The union representing thousands of TTC workers is requesting the Ministry of Labour issue a no-board report, saying its the "final" step towards a possible work stoppage for the first time in more than a decade.

Amalgamated Transit Union (ATU) Local 113, which represents 12,000 transit workers who operate and maintain the TTC, announced its request Wednesday evening.

“We have been at the bargaining table since early February,” Marvin Alfred, president of ATU Local 113, said in a statement.

“We were hoping to reach a fair agreement with the employer. The request for a no-board report is our final step towards our union’s ability to legally strike.”

Last month, a conciliator was appointed after contract talks stalled. Since then, the union, which has been without a contract since April 1, said the TTC has not addressed key issues like job security, wages and benefits.

Once the no-board is granted, it starts a 17-day countdown to the union being in a legal job action.

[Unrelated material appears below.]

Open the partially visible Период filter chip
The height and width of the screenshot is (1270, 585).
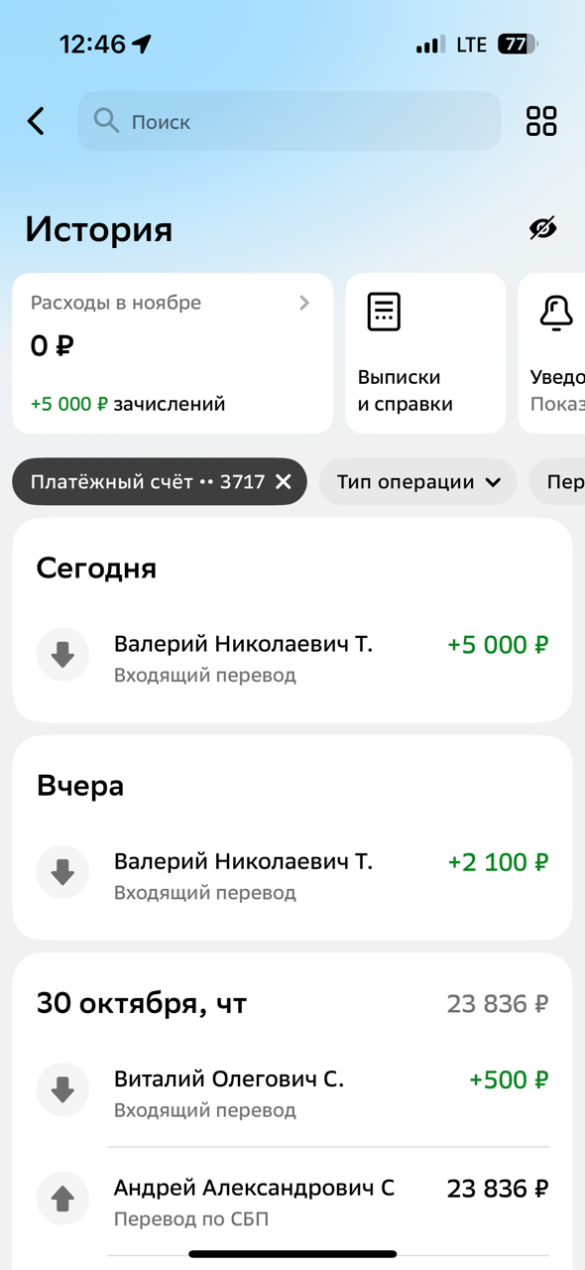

More than two weeks ago, ATU Local 113 members voted overwhelmingly in support of a strike mandate.

If no agreement is reached, it will be the first time in 13 years that unionized TTC workers can legally strike after a court ruling last year struck down Ontario’s designation of the TTC as an essential service.

The last time ATU Local 113 went on strike was in 2008.

"There has been no no-board issued at this time. We remain in bargaining," a TTC spokesperson said in an email.